L’influenza amministrativa e culturale di Firenze su Rocca durò fino al 1923, quando Benito Mussolini riportò la Romagna Toscana sotto Forlì, per motivi amministrativi, economici e personali, perché il Tevere, “il fiume sacro ai destini di Roma”, doveva scorrere dalla Romagna alla capitale. Mussolini era particolarmente legato ai paesi della Romagna Toscana, e a Rocca il Duce intervenne in varie circostanze, fra cui il 10 giugno 1934 per inaugurare la Cappella dei Caduti, poi qualche anno dopo per la dimostrazione della “trebbiatura del grano a torso nudo”, in una piazza traboccante di folla, e il 20 giugno 1939 per inaugurare l’impianto per l’estrazione di gas metano sul monte Busca.

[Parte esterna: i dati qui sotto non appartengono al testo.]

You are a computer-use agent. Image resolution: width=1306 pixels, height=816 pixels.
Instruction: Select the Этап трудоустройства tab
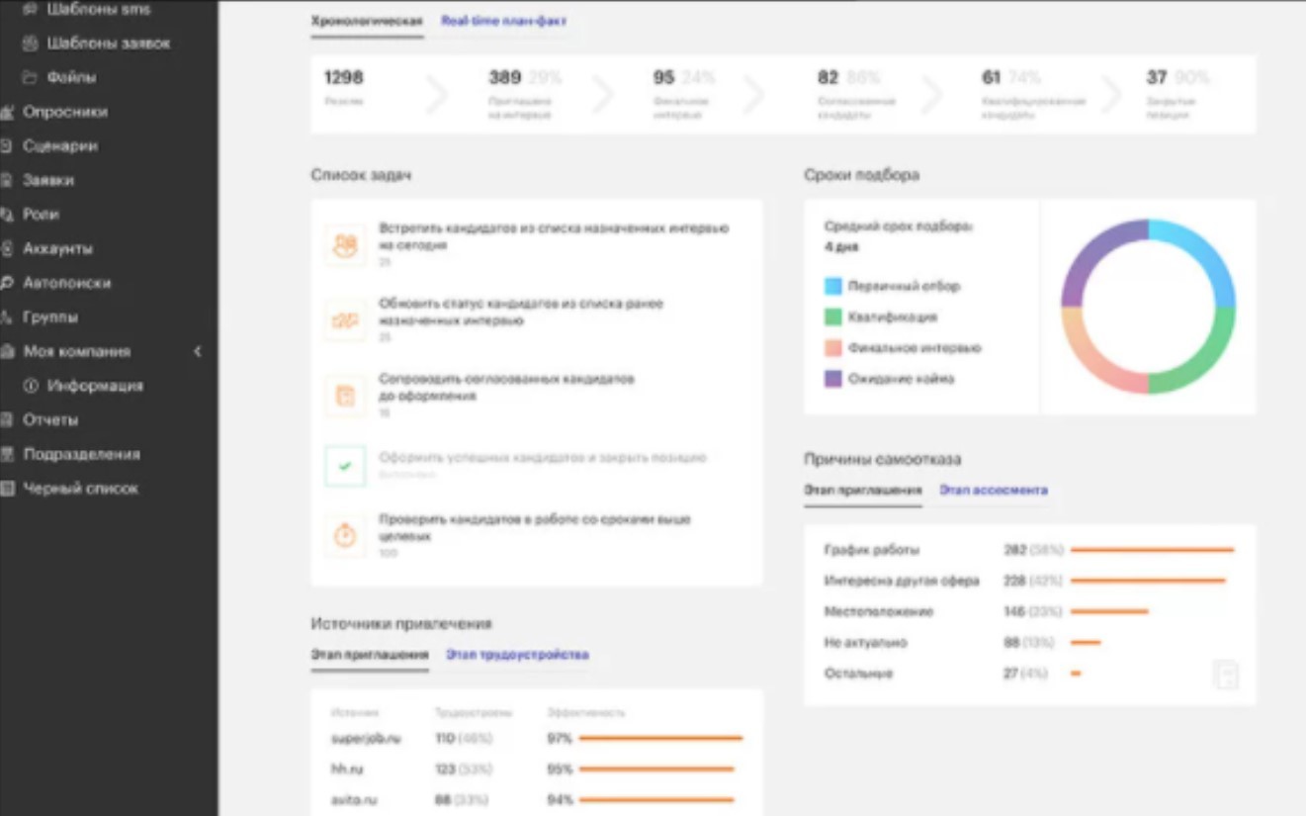[517, 655]
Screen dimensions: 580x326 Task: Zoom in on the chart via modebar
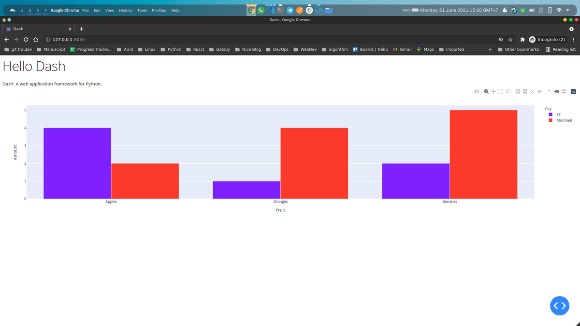tap(518, 91)

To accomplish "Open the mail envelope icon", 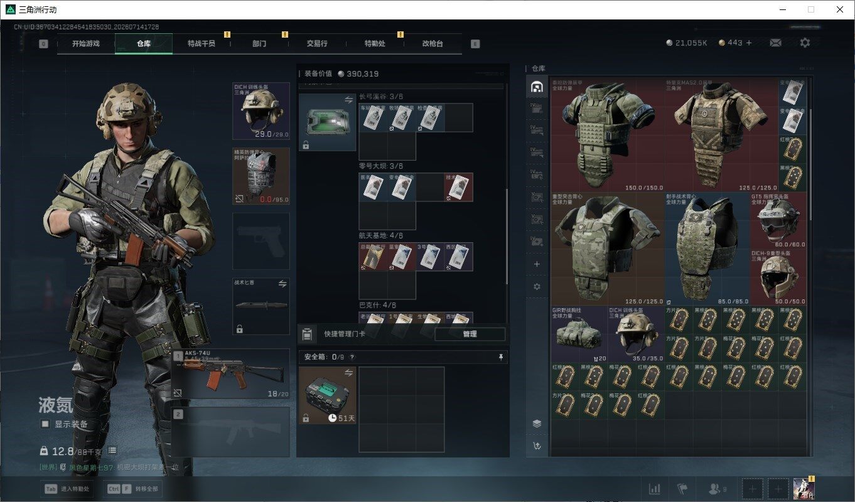I will coord(775,43).
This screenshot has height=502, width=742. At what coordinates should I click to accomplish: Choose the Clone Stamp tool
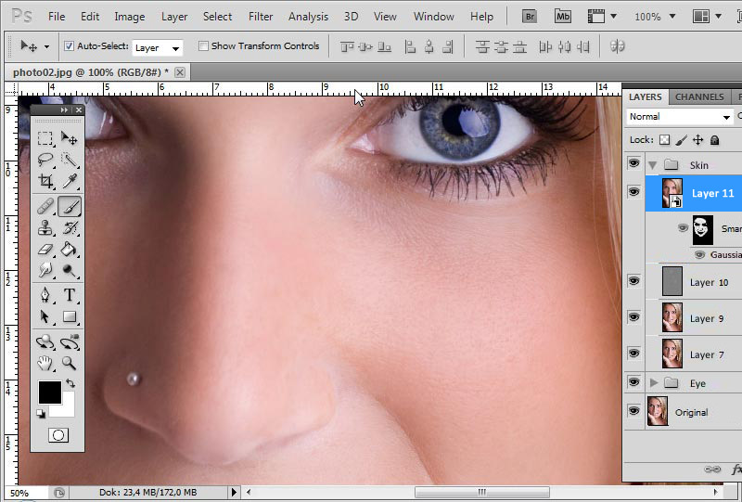click(45, 227)
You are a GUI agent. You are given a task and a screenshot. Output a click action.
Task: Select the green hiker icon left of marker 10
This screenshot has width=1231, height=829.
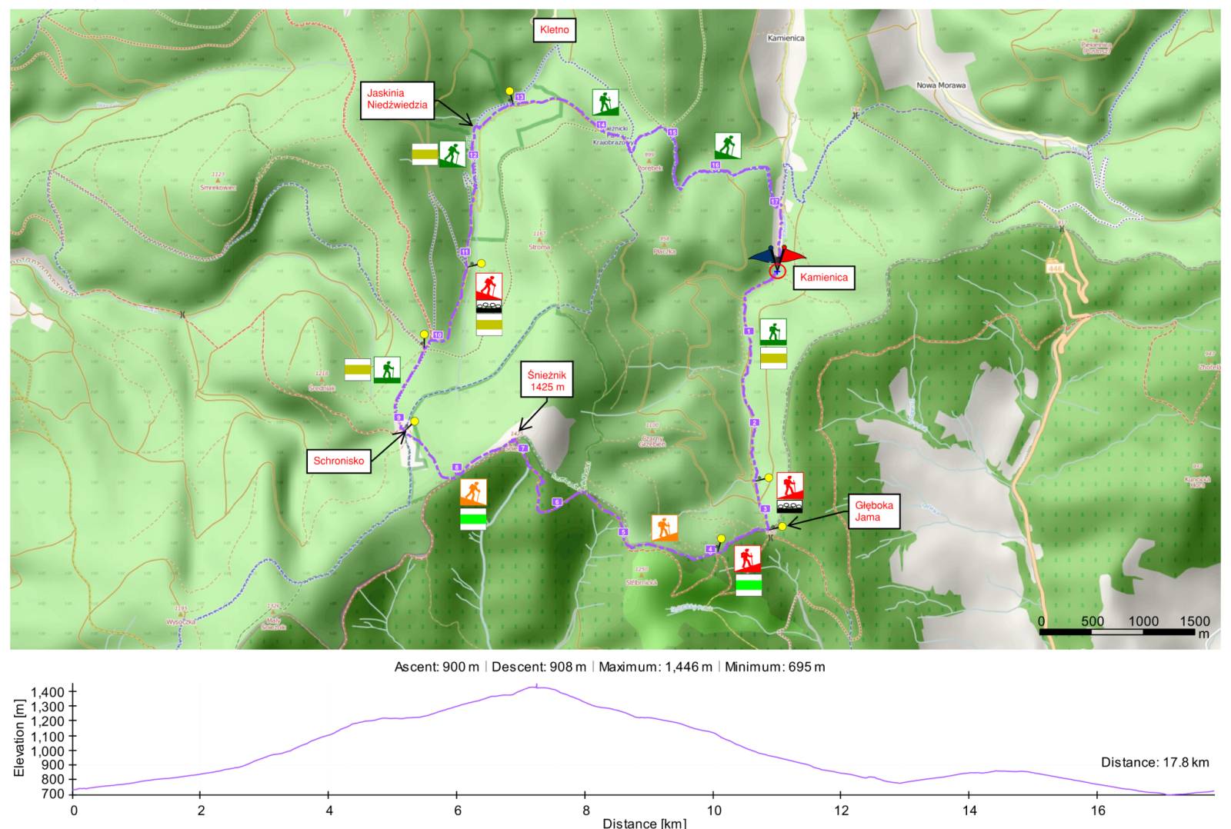(x=387, y=370)
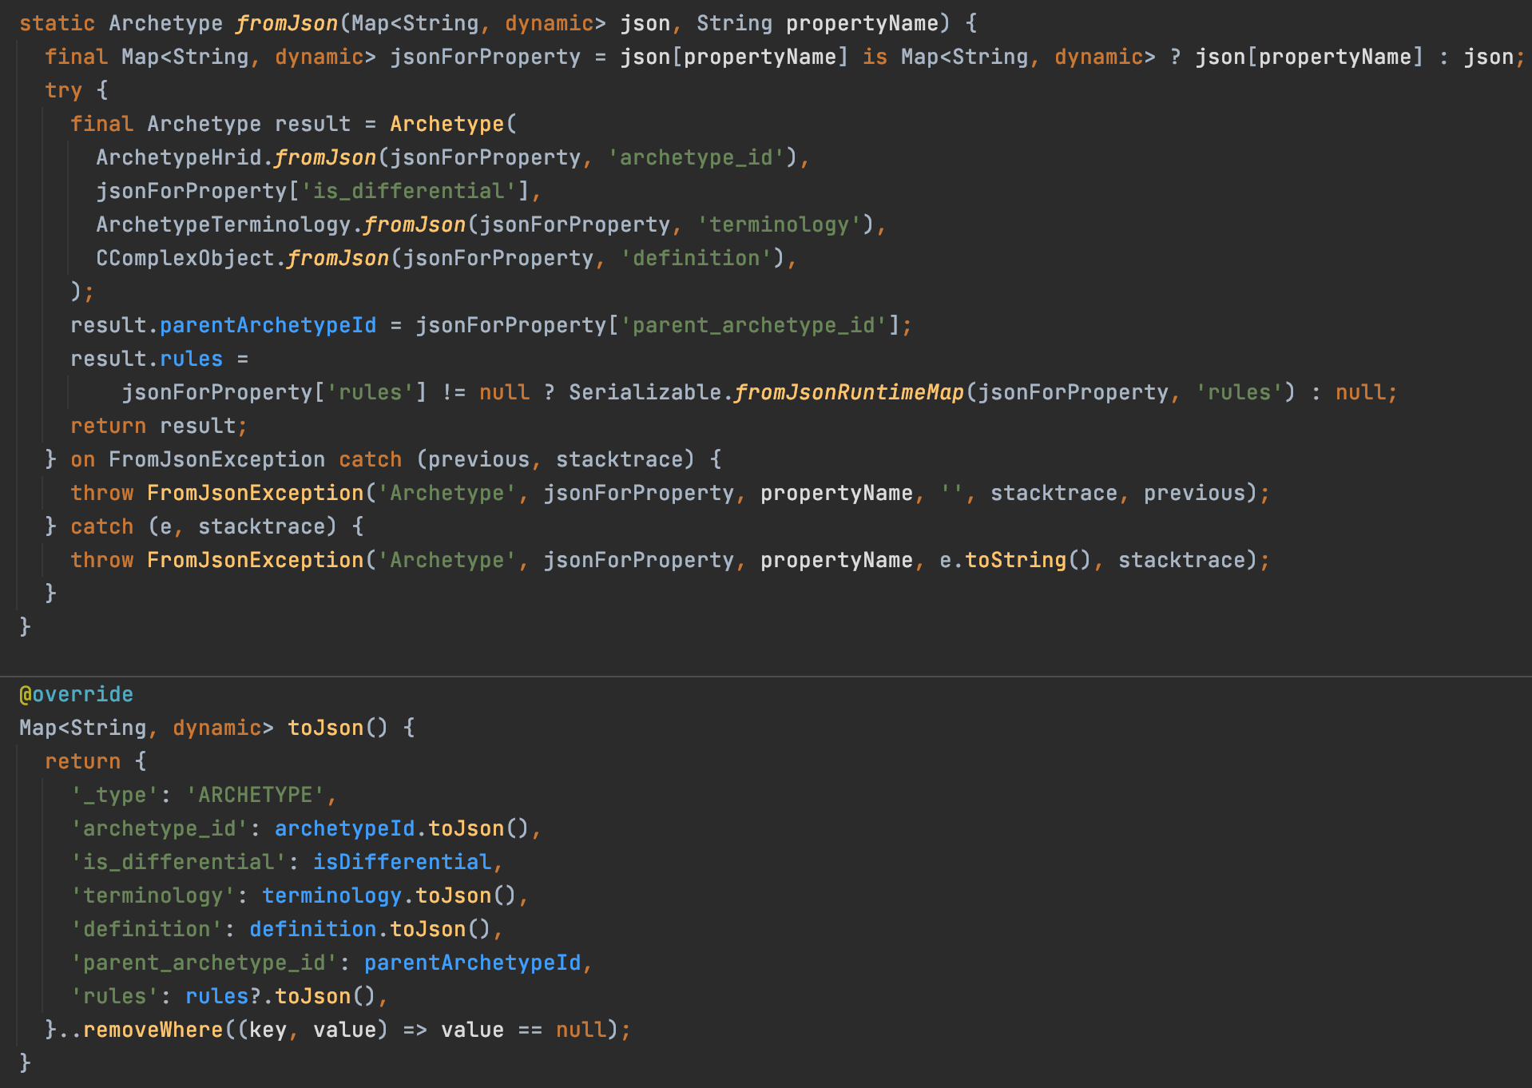The height and width of the screenshot is (1088, 1532).
Task: Click the Serializable class name
Action: 645,392
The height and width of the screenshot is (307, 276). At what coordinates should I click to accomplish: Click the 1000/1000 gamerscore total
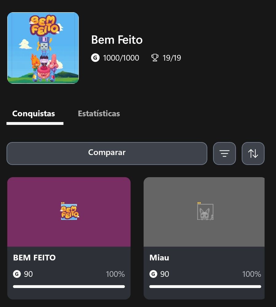[121, 58]
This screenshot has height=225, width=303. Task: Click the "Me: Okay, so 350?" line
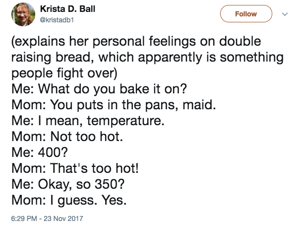(68, 184)
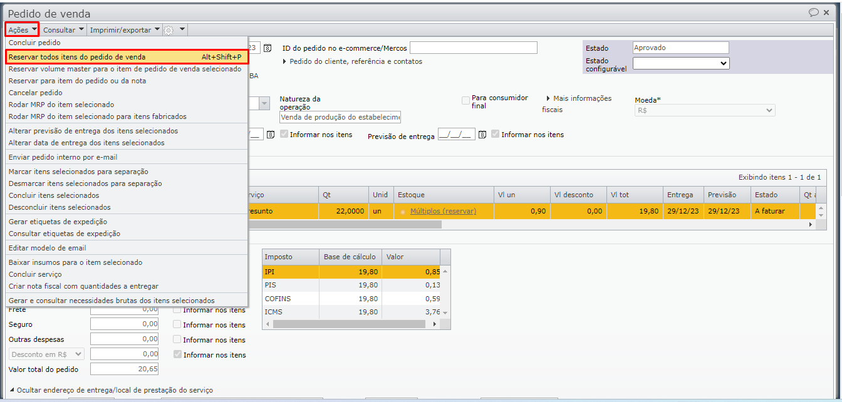The width and height of the screenshot is (842, 402).
Task: Check Informar nos itens for Seguro
Action: point(177,324)
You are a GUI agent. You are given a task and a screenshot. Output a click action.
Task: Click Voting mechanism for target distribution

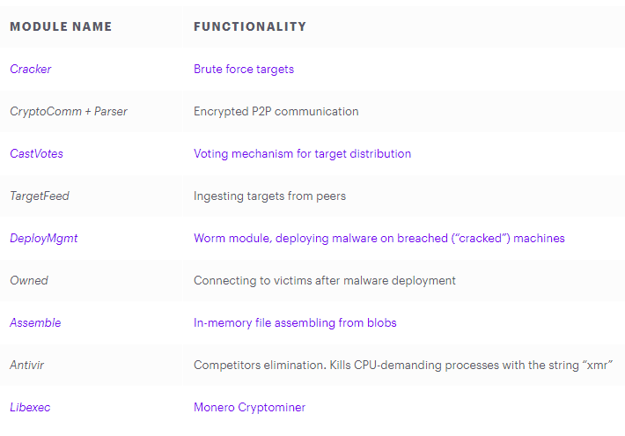coord(302,154)
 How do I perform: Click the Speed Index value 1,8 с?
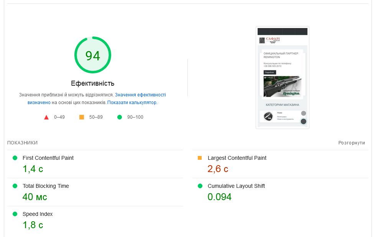click(33, 225)
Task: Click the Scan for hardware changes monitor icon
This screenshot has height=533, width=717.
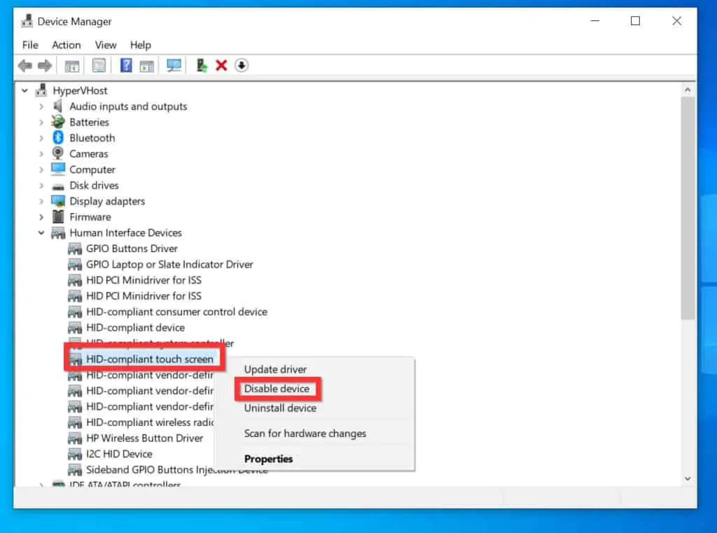Action: [x=172, y=65]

Oggi, fra le tradizioni più sentite a Rocca vi è la Festa del Falò, che si richiama alle antiche usanze di accendere fuochi nelle campagne per salutare la fine dell’inverno e l’arrivo della primavera, detti anche fogarène o lom a merz. In paese sono famosi i fuochi di San Giuseppe o falò dei rioni Borgo e Mercato, che gareggiano sulle rive del fiume la sera dell’ultimo sabato di marzo. Ai fuochi iniziali si sono aggiunti i fuochi d’artificio e, intorno al 1970, i carri allegorici. Tre mesi prima della festa, iniziano i lavori per preparare i grandi pagliai di “spini” e i carri allegorici, coinvolgendo diverse centinaia di volontari di entrambi i rioni, in momenti di grande socializzazione. La Festa del Falò attira migliaia di persone da tutta Italia, che si godono sulle rive del fiume e nella piazza del paese un’atmosfera particolare, un mix di spettacolo di fuochi che gareggiano e si rispecchiano nell’acqua del fiume, una tradizionale competizione fra due rioni e tanta musica, mentre dall’alto la torre del Castellaccio, avvolta da un gioco suggestivo di luci e ombre, assiste allo scorrere lento del tempo.